*** Opening of Given entries ***
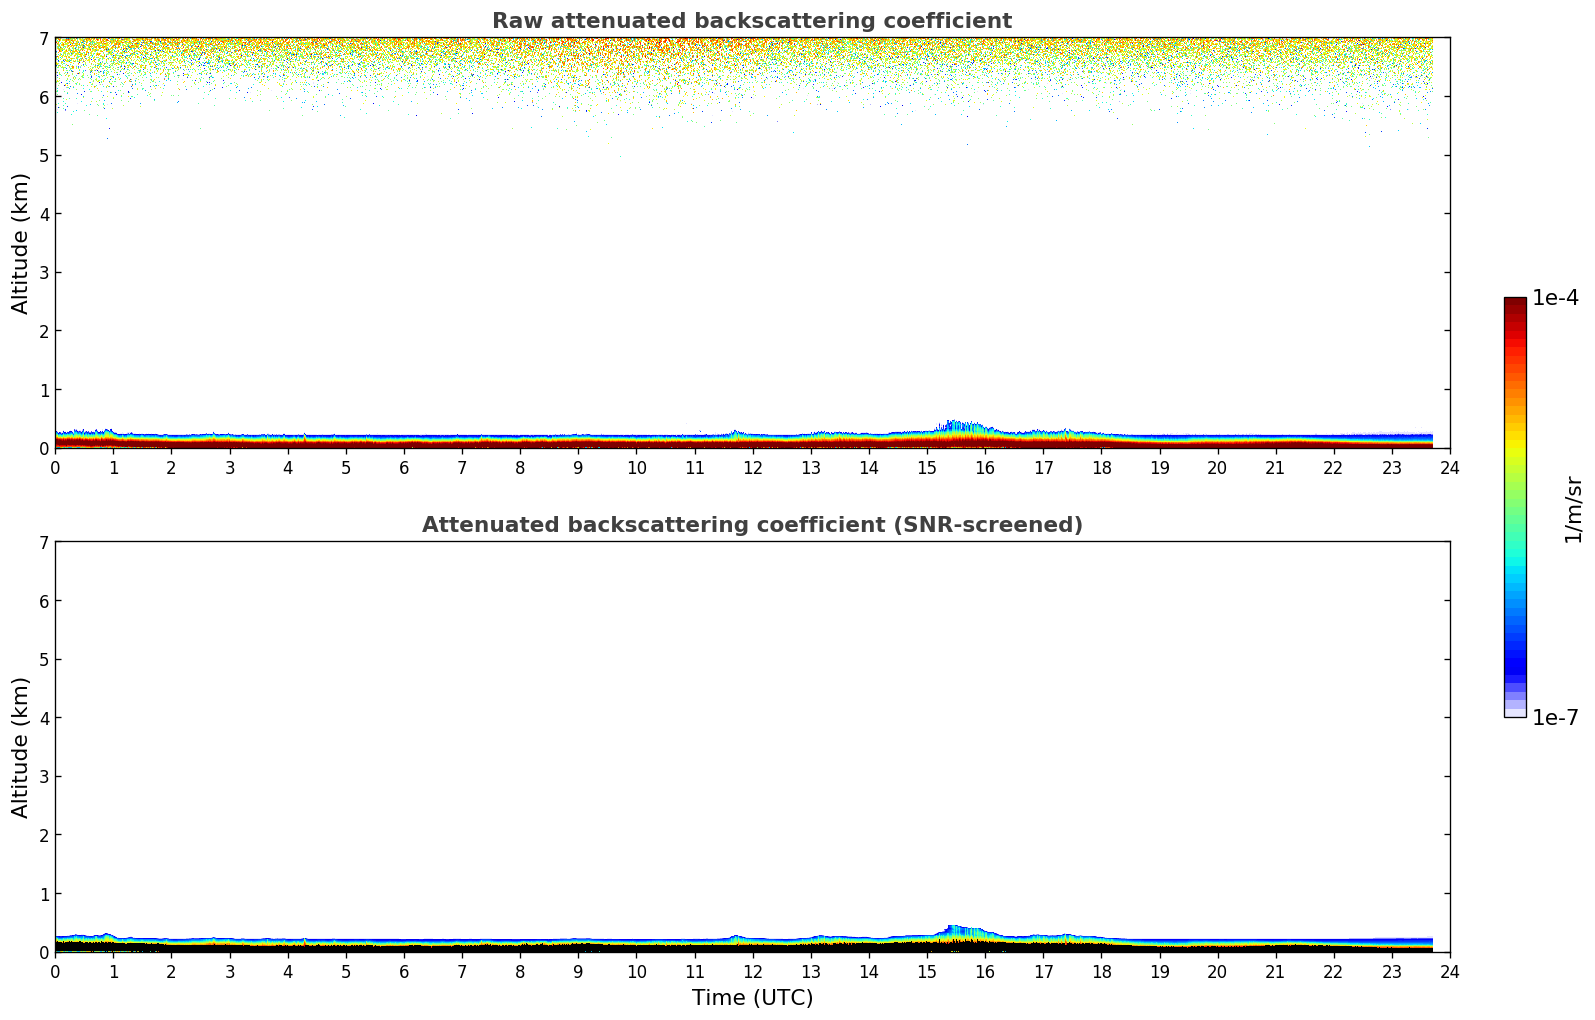Select hour 18 tick label on top plot axis
The height and width of the screenshot is (1020, 1595).
(x=1101, y=468)
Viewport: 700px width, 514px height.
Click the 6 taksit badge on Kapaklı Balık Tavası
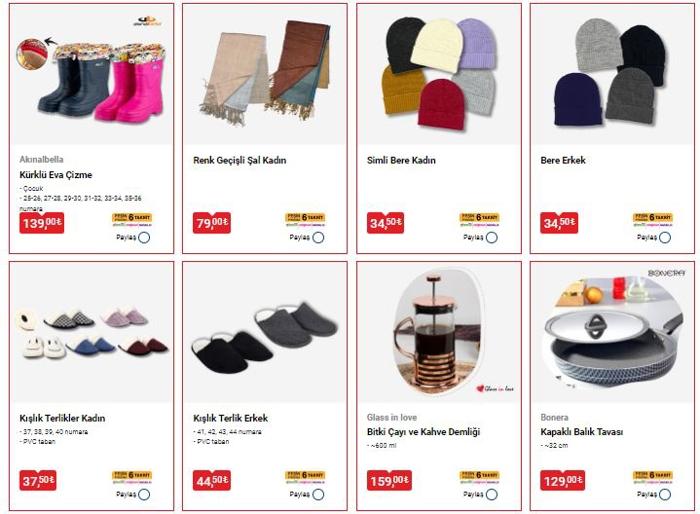click(653, 476)
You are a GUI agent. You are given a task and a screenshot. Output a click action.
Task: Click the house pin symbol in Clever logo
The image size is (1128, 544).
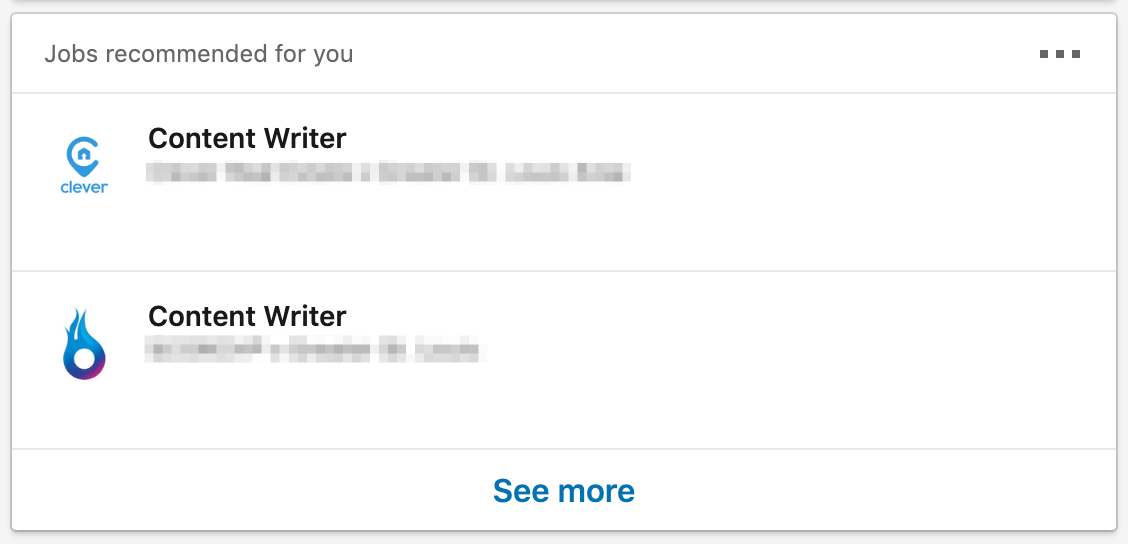coord(83,155)
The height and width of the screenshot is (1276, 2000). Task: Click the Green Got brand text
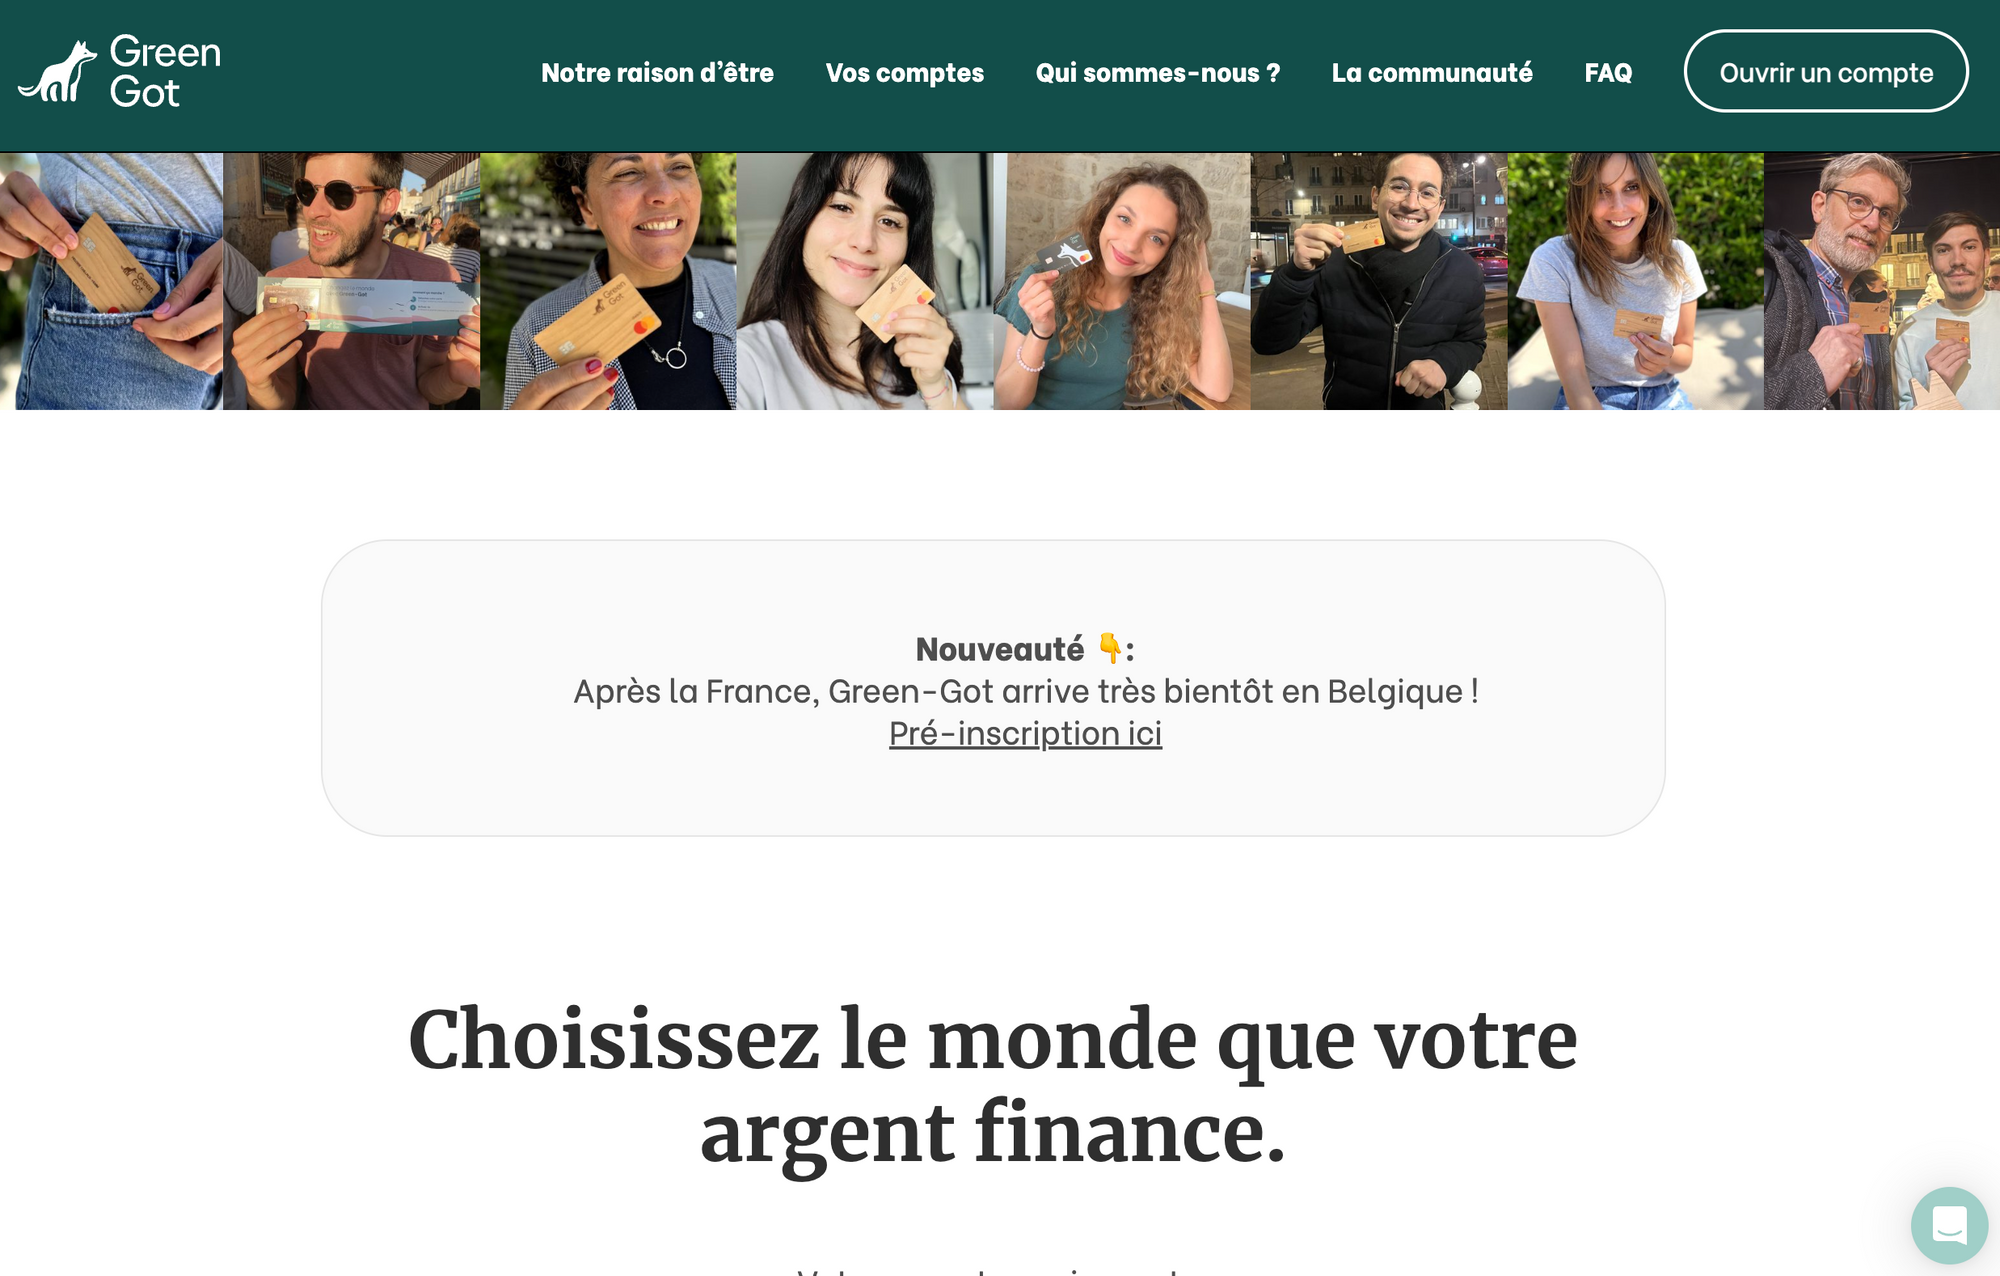[x=165, y=72]
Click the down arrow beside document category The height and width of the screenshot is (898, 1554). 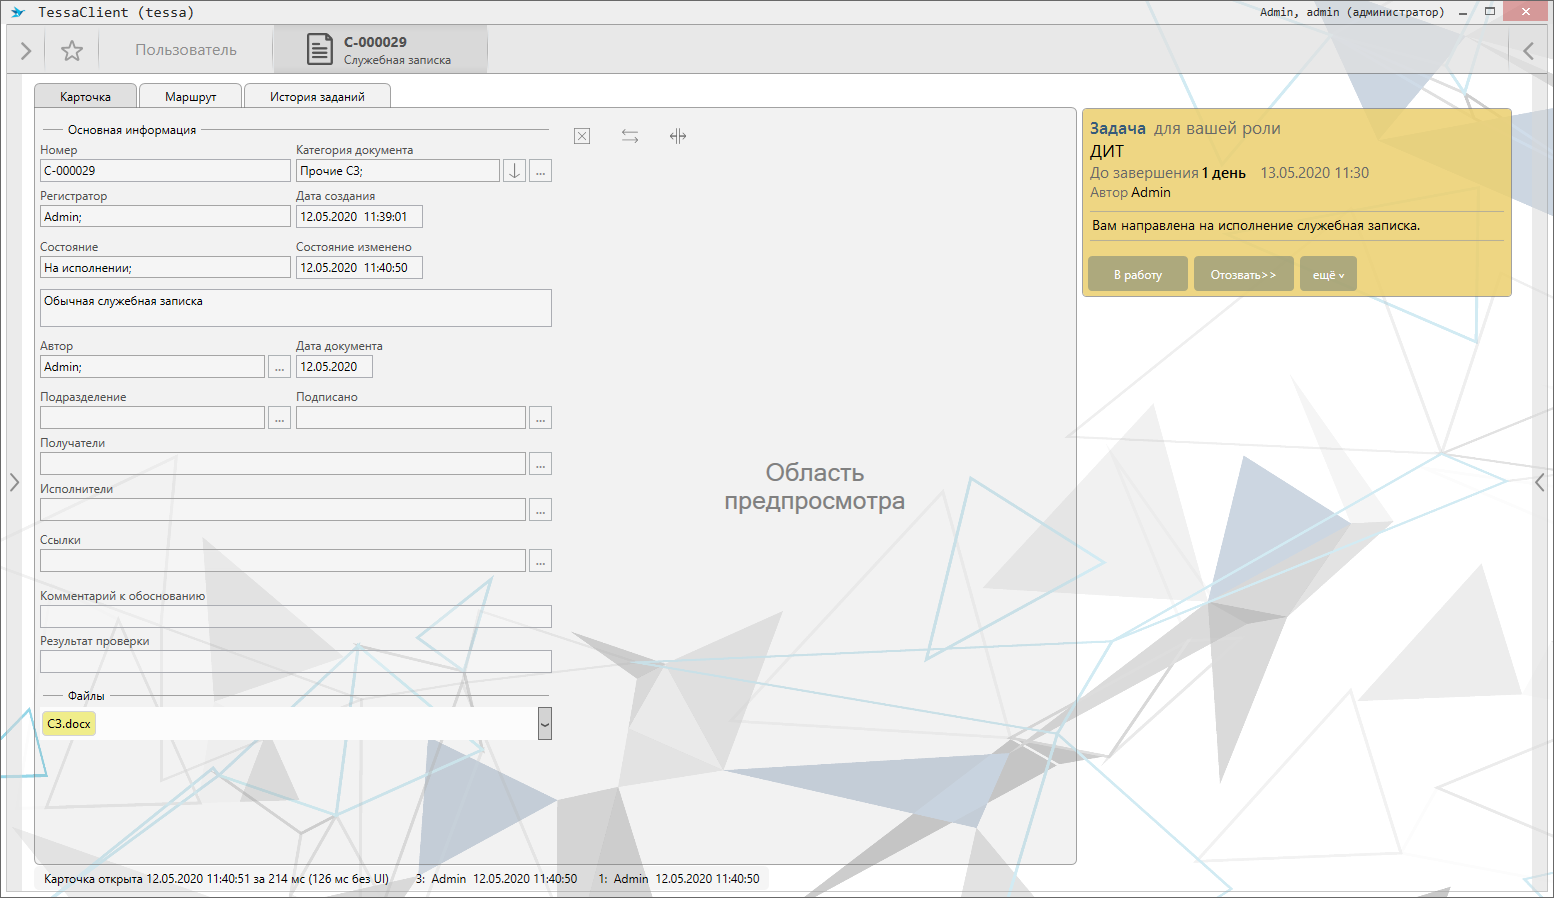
*** Close of Given entries ***
* [Task requirements]: Exactly the lines from the one that contains "The image size is (1128, 544)." through the last line of the records should be set down, and the pictures should be dropped.

* [Response to the exercise]:
The image size is (1128, 544).
coord(83,155)
The height and width of the screenshot is (1276, 2000). Task: Click the Green Got brand text
[x=165, y=72]
Click the down arrow beside document category The height and width of the screenshot is (898, 1554). 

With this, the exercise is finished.